## Tuesday, 17 January 2017

### Confidence is not a preference

"Confidence is a preference....."

Nice sentiment, Blur, but let's be realistic: confidence is a threshold.

I get asked about confidence intervals a lot now. They're everywhere - in the dashboard, RAISE, and FFT reports - and they are more in your face than ever before. We are now aware that these are the things that dictate statistical significance, that they define those red and green boxes and dots in our reports, and it's therefore no surprise that teachers, particularly heads and senior leaders, want to understand them. So, I get asked about them almost daily and I'm aware that I don't always do a very good job of  explaining them. One effort last week: "well, it's nearly 2 standard deviations from the mean and it involves group size". Poor. C grade answer at best. Blank looks. Someone coughs. In the distance a dog barks. Must try harder.

This post is my attempt to redeem myself. This is my resit. I'm going for the B grade answer.

First, what is a confidence interval? The DfE and FFT use a 95% confidence interval, which means that 95% of confidence intervals constructed around sample (i.e. schools') mean scores will contain the population mean score. Those 5% of cases where the confidence interval does not contain the population mean are deemed to be statistically significant.

If you look at a normal distribution you will note that 68% of pupils' scores are within 1 standard deviation of the national average score; and 96% of scores are within 2 standard deviations. Only 4% of cases are more than 2 standard deviations from the mean: 2% are 2 standard deviations below and 2% are 2 standard deviations above. So, if 96% of scores are within 2 standard deviations of the mean, then 95% of scores are within 1.96 standard deviations of the mean. That's where the 95% comes from and explains the 1.96 in the calculation (see below).

_Collected material_

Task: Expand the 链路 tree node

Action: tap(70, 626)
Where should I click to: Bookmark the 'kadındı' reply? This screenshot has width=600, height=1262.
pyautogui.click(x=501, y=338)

_Exercise set_
1. According to the post on confidence intervals, why does 1.96 appear in the calculation? Answer in one to three sentences.
2. In the post on confidence intervals, what percentage of pupils' scores in a normal distribution fall within 1 standard deviation of the national average score?
3. From the post on confidence intervals, copy the passage from "## Tuesday, 17" to "is a threshold." word for word.
The data isn't needed for any of this.

_Solution list_
1. Since 96% of scores fall within 2 standard deviations of the mean, 95% fall within 1.96 standard deviations. That 95% matches the confidence interval the DfE and FFT use, which is why the figure 1.96 is in the calculation.

2. 68%.

3.
## Tuesday, 17 January 2017

### Confidence is not a preference

"Confidence is a preference....."

Nice sentiment, Blur, but let's be realistic: confidence is a threshold.